To batch process multiple files
From the File menu, choose Process Multiple Files to open the Process Multiple Files dialog box.
From the Process Files From drop-down menu (Figure 11.14), do one of the following:
- To select images within a folder on your hard drive, choose Folder, click the Browse button, and then locate and select the folder containing the images you want to convert (Figure 11.15). If there are folders within the folder you select that also contain files you want to convert, click the Include All Subfolders check box in the Process Multiple Files dialog box.
Figure 11.15. Select a folder containing all of the images you want to save at one time.
- To select images stored in a digital camera, scanner, or PDF, choose Import; then select the appropriate source from the From drop-down menu (Figure 11.16). The choices in the From pop-up menu will vary depending on the hardware connected to your computer.
Figure 11.16. Batch processing can save you the effort of renaming and formatting images one by one. Import them from your digital camera or scanner, and then apply the changes.
- To select files that are currently open within Photoshop Elements, choose Opened Files.
Figure 11.14. You can save groups of files from a number of different sources.
Click the Destination Browse button; then locate and select a folder to save your converted files to.

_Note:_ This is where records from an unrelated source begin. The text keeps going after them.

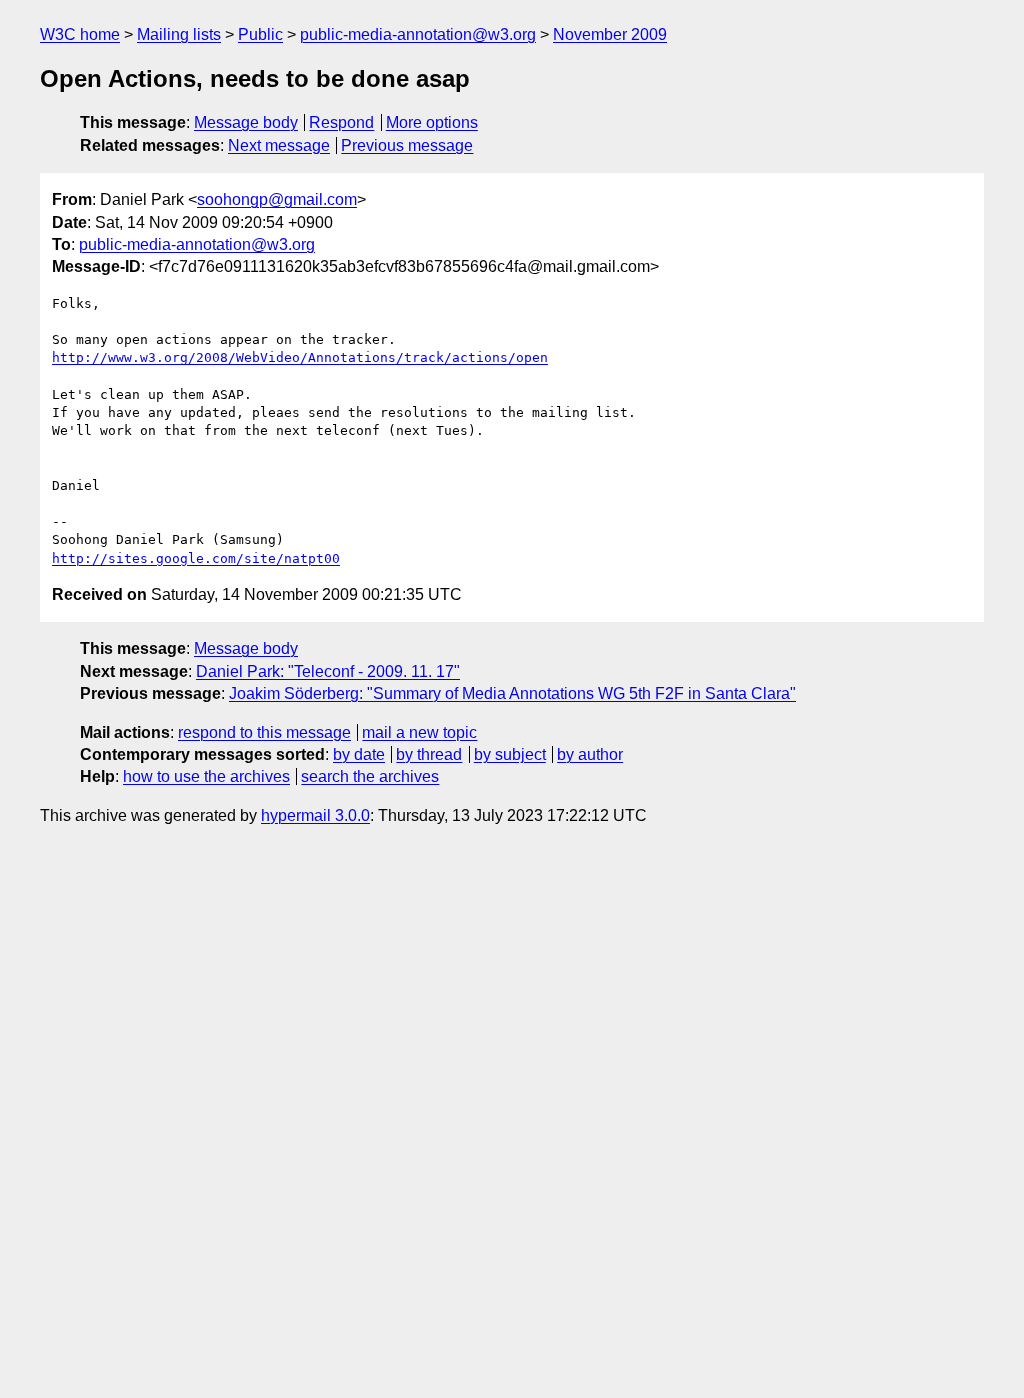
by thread (429, 754)
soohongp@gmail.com (277, 199)
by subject (510, 754)
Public (260, 34)
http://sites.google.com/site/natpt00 (196, 558)
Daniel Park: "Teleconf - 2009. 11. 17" (328, 671)
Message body (246, 122)
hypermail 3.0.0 (315, 815)
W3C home (80, 34)
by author (590, 754)
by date (359, 754)
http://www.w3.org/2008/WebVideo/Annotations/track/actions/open (300, 357)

In the Browse for Folder dialog box that appears, you're also offered the option of creating a new folder for your converted files.

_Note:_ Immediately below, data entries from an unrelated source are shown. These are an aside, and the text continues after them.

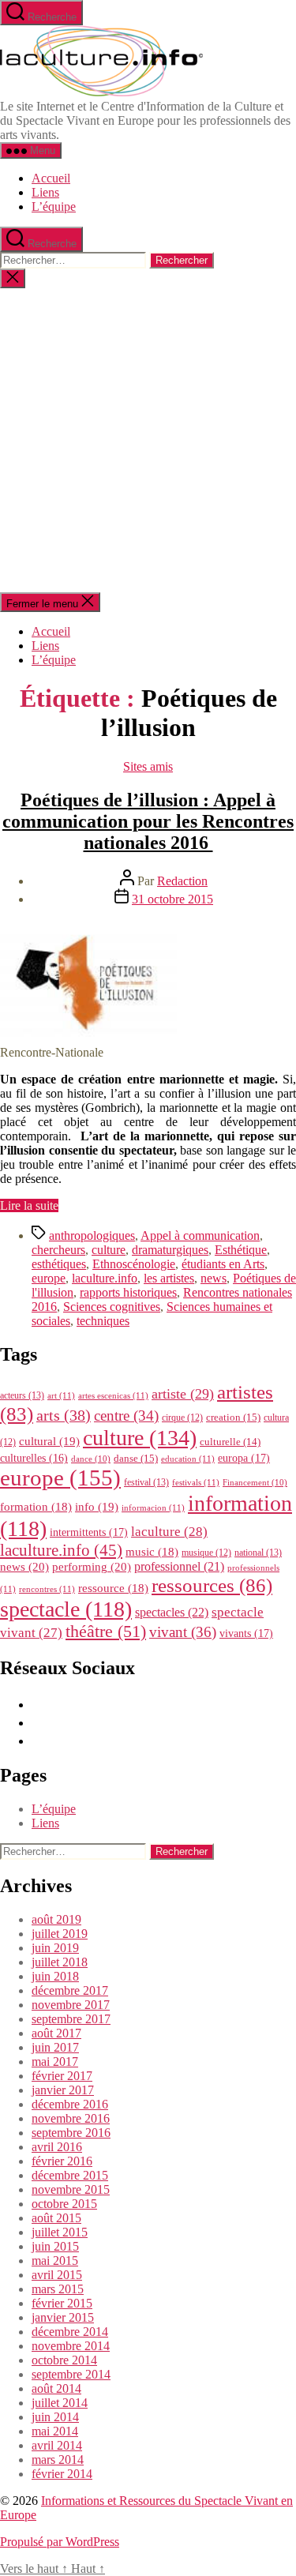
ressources (212, 1585)
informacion (153, 1507)
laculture (169, 1531)
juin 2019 (55, 1948)
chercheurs (58, 1249)
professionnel (179, 1566)
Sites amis (148, 766)
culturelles (34, 1458)
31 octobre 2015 (172, 899)
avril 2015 (57, 2274)
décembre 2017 (70, 1990)
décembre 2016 (70, 2104)
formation (36, 1506)
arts (63, 1415)
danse (136, 1458)
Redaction (182, 881)
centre (126, 1415)
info (96, 1506)
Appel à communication (200, 1235)
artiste (183, 1394)
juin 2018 (55, 1976)
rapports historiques (128, 1292)
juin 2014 (55, 2417)
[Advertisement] (148, 440)
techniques (103, 1320)
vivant (182, 1632)
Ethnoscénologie (133, 1264)
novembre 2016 (71, 2118)
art (61, 1395)
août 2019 (56, 1919)
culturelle (230, 1442)
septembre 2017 (71, 2019)
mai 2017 (55, 2061)
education (188, 1458)
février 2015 (62, 2303)
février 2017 (62, 2075)
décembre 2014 (70, 2331)
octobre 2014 (64, 2360)
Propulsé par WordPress (59, 2541)
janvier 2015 (63, 2317)
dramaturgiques (170, 1249)
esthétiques (59, 1264)
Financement (255, 1482)
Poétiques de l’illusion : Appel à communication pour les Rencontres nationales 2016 (148, 821)
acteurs (22, 1395)
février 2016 (62, 2161)
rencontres (47, 1589)
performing (91, 1566)
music (152, 1551)
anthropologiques (92, 1235)
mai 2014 (55, 2431)
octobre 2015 (64, 2203)
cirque (182, 1417)
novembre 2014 (71, 2346)
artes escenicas (113, 1395)
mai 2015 (55, 2260)
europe (49, 1278)
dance (91, 1459)
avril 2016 (57, 2147)
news (213, 1278)
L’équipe (54, 206)
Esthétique (241, 1249)
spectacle (66, 1609)
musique (206, 1552)
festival (146, 1482)
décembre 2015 (70, 2175)
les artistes (169, 1278)
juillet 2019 (60, 1933)
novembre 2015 (71, 2189)
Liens (45, 192)
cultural (49, 1441)
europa (244, 1457)
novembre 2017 (71, 2004)
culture (109, 1249)
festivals (195, 1482)
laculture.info (104, 1278)
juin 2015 (55, 2246)
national (258, 1552)
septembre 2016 (71, 2132)
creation (233, 1417)
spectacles (171, 1612)
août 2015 (56, 2218)
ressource (113, 1588)
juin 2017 (55, 2047)
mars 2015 (58, 2289)
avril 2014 (57, 2445)
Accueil (51, 178)
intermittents (89, 1532)
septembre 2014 (71, 2374)
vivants (246, 1633)
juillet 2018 (60, 1962)
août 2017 (56, 2033)
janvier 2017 (63, 2090)
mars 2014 (58, 2459)
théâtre (106, 1631)
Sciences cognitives (111, 1306)
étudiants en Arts (223, 1264)
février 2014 (62, 2473)
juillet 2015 (60, 2232)
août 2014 (56, 2388)
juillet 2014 (60, 2402)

If you want to add a file naming structure to your collection of converted images, select the Rename Files check box; then select naming options from the two drop-down menus (Figure 11.17).
Figure 11.17. You can choose from a number of file naming options to arrange your images in consecutive order.
Refer to the Example text (located below the Rename Files check box) to see how the renaming changes will affect your filenames.
Select the Compatibility check boxes for whichever platforms you want your filenames to be compatible with.
A good approach is to select all three of these, just to be on the safe side. Notice that the Windows platform is preselected for you and dimmed.
If you want to change either the physical dimensions of your image or its resolution, click the Resize Images check box, then do one or both of the following:
The resolution setting in this dialog box is in dots per inch (print resolution) rather than pixels per inch (screen resolution), so changing just the resolution here will do nothing to alter your image, or change its file size. It changes only the dimensions of the final printed image, but has no effect on the size it displays onscreen. (For more information on image resizing, see "Changing Image Size and Resolution" in Chapter 2, "Creating and Managing Images.")
- To convert all of your images to a specific size, first select a unit of measure from the Units drop-down menu, then enter the width or height in the appropriate text box, making sure that the Constrain Proportions check box is selected (Figure 11.18).
Figure 11.18. You can resize entire groups of images to the same width or height dimensions.
- From the Resolution drop-down menu, choose a resolution in dots per inch (dpi) to change the resolution of all your images (Figure 11.19).
Figure 11.19. Choose a resolution to apply to all of the files in your selected group.
From the Convert Files To drop-down menu, choose the desired format type (Figure 11.20).
Figure 11.20. Choose a formatting option to apply to all the files in your selected group.
Click OK to close the dialog box and start the batch process.
The selected files are opened, converted in turn, and then saved to the folder you've chosen.
If you've chosen one of the import options, an additional series of dialog boxes will appear, guiding you through the selection of images you want to import.
For example, if you've chosen PDF, you'll first be asked to select a PDF file from which to import the images, then you'll be presented with a dialog box to choose the images you want to import (Figure 11.21). Once you've made your image selections, the files are opened, converted, and saved to the destination folder you assigned in step 3.
Figure 11.21. When you import a batch of images from a PDF file, you first select the PDF and then select the files you want to import.
The import options within the Batch dialog box are also accessible by choosing Import from the File menu. But the Import command offers no options for image sizing, resolution, or file naming (not to mention the ability to save to specified destination folders). So even if you're importing just one image at a time (as would normally be the case when importing from a scanner, for instance) you may find that the Batch dialog box still holds a decided advantage over the File menu's Import command.
Using a little simple math can help you to convert pixel dimensions to inches. Just multiply the resolution you've selected by the number of inches (of either height or width) that you want your final image to be. For example, if you've selected a resolution of 72 dpi, and you want the width of your images to be 4 inches; simply multiply 72 by 4, then enter the total (288) in the width text box.
You can enter width and height values for your images without constraining to the proportions of the original images, although this approach isn't recommended. Unless you know the exact dimensions of your original images (and unless they all share the same dimensions or proportions), you run the probable risk of distorting your converted images.